Ein etwaiger Verstoß gegen das Doppelvermarktungsverbot ist nicht streitgegenständlich.

3. Dem Kläger steht ein Anspruch auf Erstattung der Abmahnkosten zu. Die Abmahnung vom 14.05.2018 (Anl. K 7, Bl. 42 - 45 d. A.) war berechtigt. Der Kläger hat darin die im Klagantrag zu Ziffer 1. a) wiedergegebene Passage aus der Werbung der Beklagten zitiert und im Ergebnis beanstandet, dass der Verbraucher entgegen der darin geweckten Erwartung nicht mit ausschließlichem Grünstrom aus der Region beliefert werden könne. Diese Beanstandung trifft zu. Der für die demnach berechtigte Abmahnung angefallene Kostenaufwand kann nach § 287 ZPO geschätzt werden. Er liegt mit dem geltend gemachten Betrag von 267,50 € im üblichen Rahmen.

4. Die Kostenentscheidung beruht auf § 92 Abs. 1 ZPO. Das teilweise Unterliegen des Klägers folgt daraus, dass dem zunächst uneingeschränkt erhobenen Unterlassungsbegehren nicht in vollem Umfang entsprochen werden konnte. Im im Tenor genannten Umfang ist die Werbung der Beklagten zulässig. Die Entscheidung über die vorläufige Vollstreckbarkeit beruht auf den §§ 708 Nr. 10, 711 ZPO.

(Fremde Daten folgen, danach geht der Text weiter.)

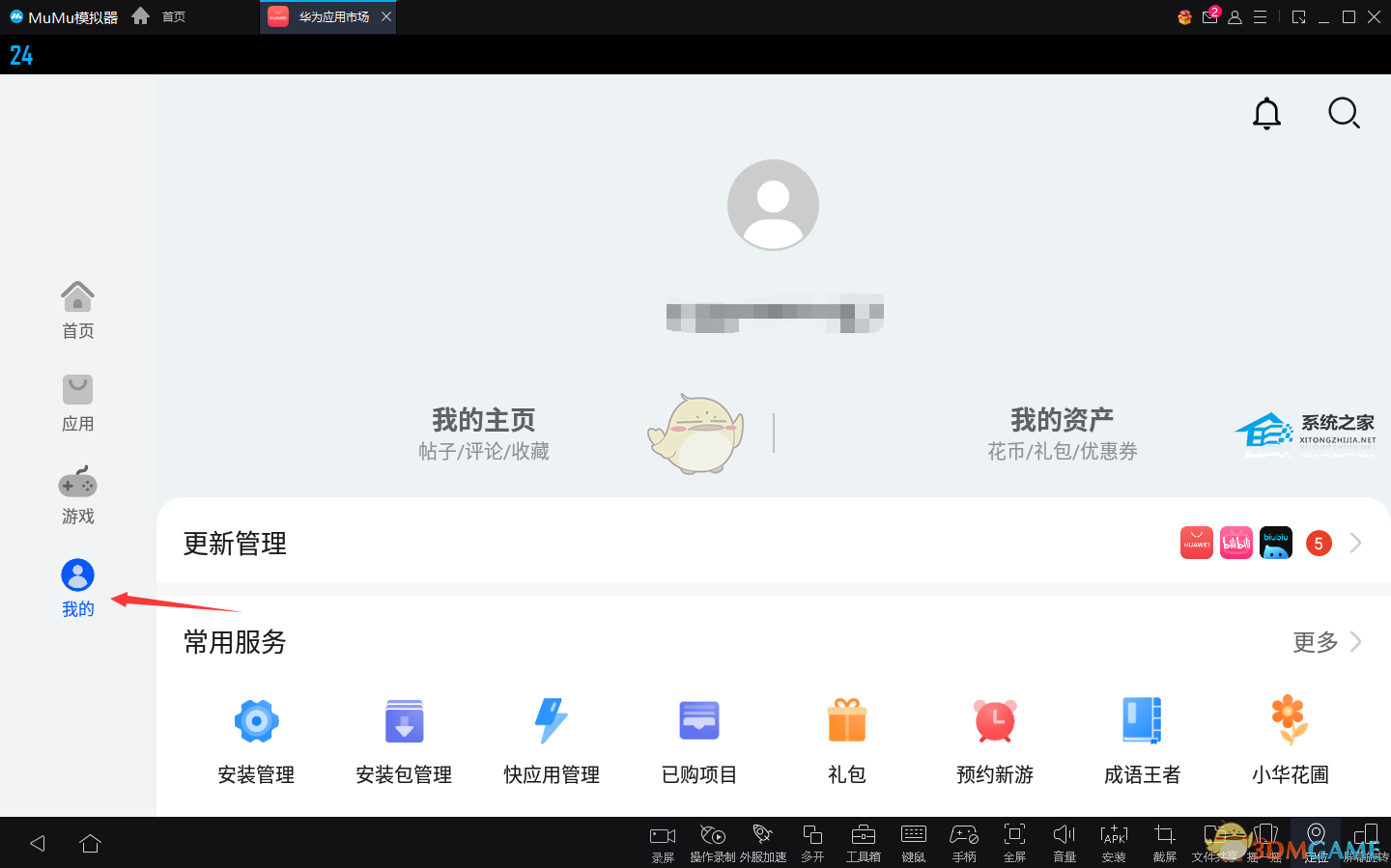Open 小华花圃 flower icon
Screen dimensions: 1391x868
[x=1290, y=721]
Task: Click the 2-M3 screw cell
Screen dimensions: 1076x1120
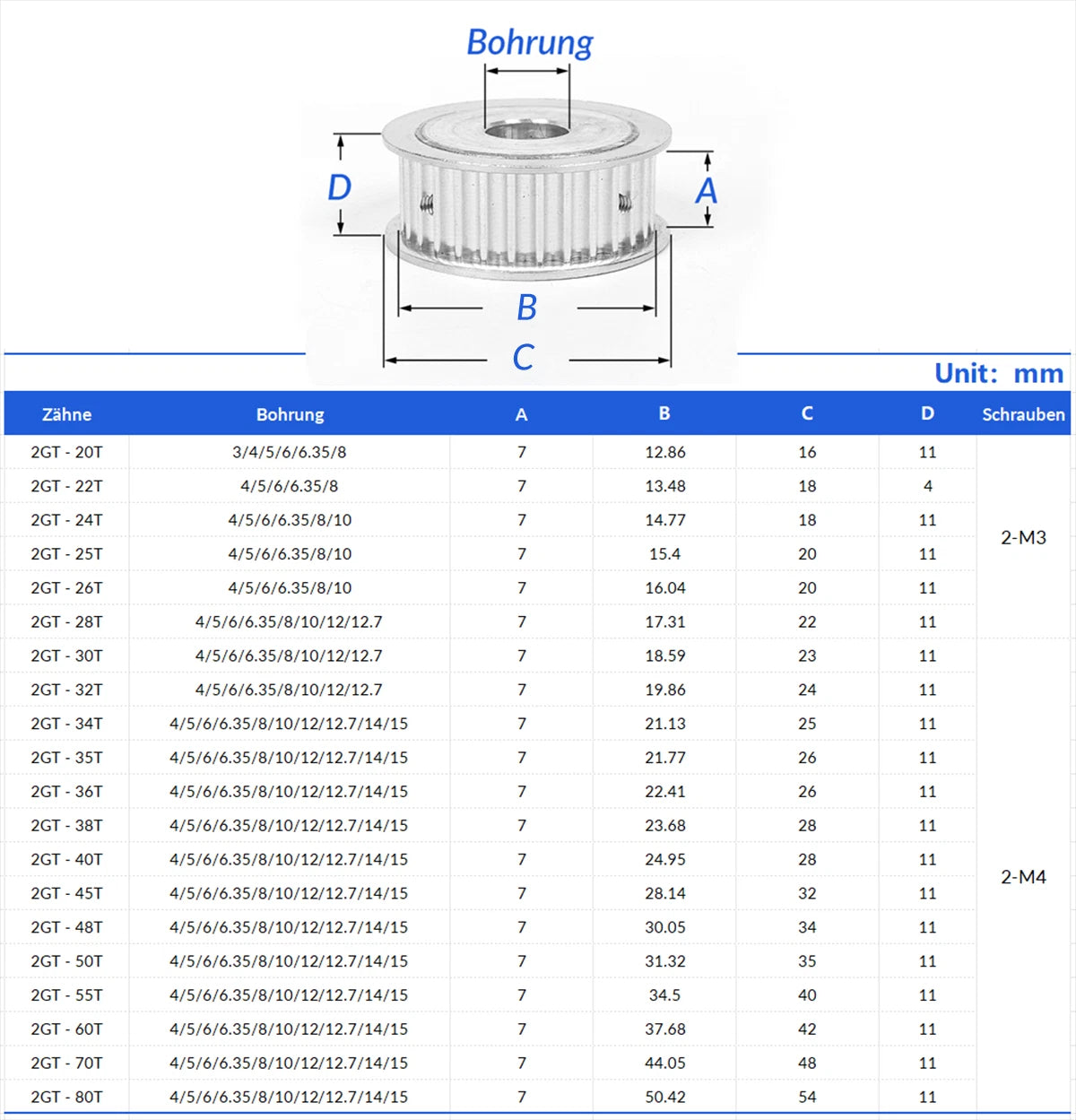Action: coord(1023,537)
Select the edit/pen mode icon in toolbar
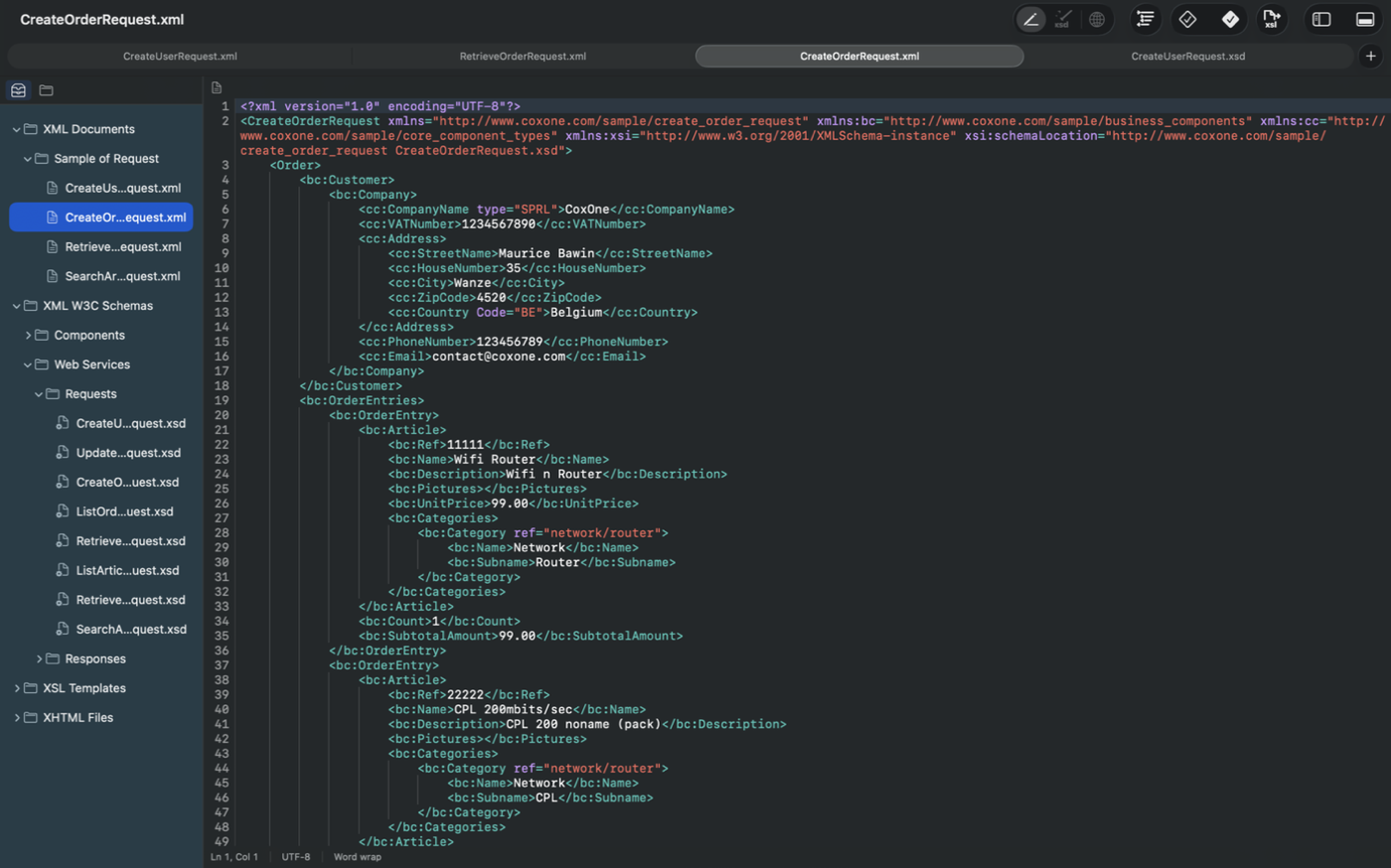 click(1030, 19)
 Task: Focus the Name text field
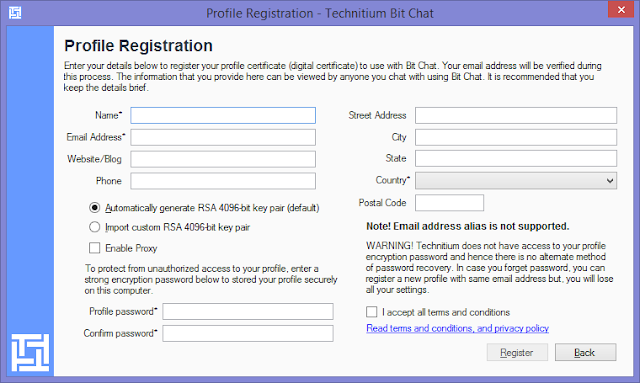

Grund für die Zulassung der Revision besteht nicht. Der Senat weicht mit seiner Entscheidung nicht von anderer obergerichtlicher Rechtsprechung ab. Zwar haben die Oberlandesgerichte Hamburg und Karlsruhe die Werbung für Strom als reinen Grünstrom ohne jeden Anteil von Strom der nicht aus erneuerbaren Energien stamme, für lauterkeitsrechtlich unbedenklich gehalten (s. o.), während der Senat die streitgegenständliche Werbung ähnlichen Inhalts als unlauter bewertet. Der Senst stützt seine Entscheidung jedoch auf eine Würdigung des Aussagegehalts der Werbung im hier zu beurteilenden Einzelfall. Abweichende Entscheidungen zu ähnlichen Werbeaussagen in anderen Fällen stehen dazu nicht in Widerspruch. Eine Entscheidung über die grundsätzliche Unlauterkeit von Werbung für "100 %-igen Grünstrom" o. ä., ist mit der Entscheidung des Senats nicht verbunden.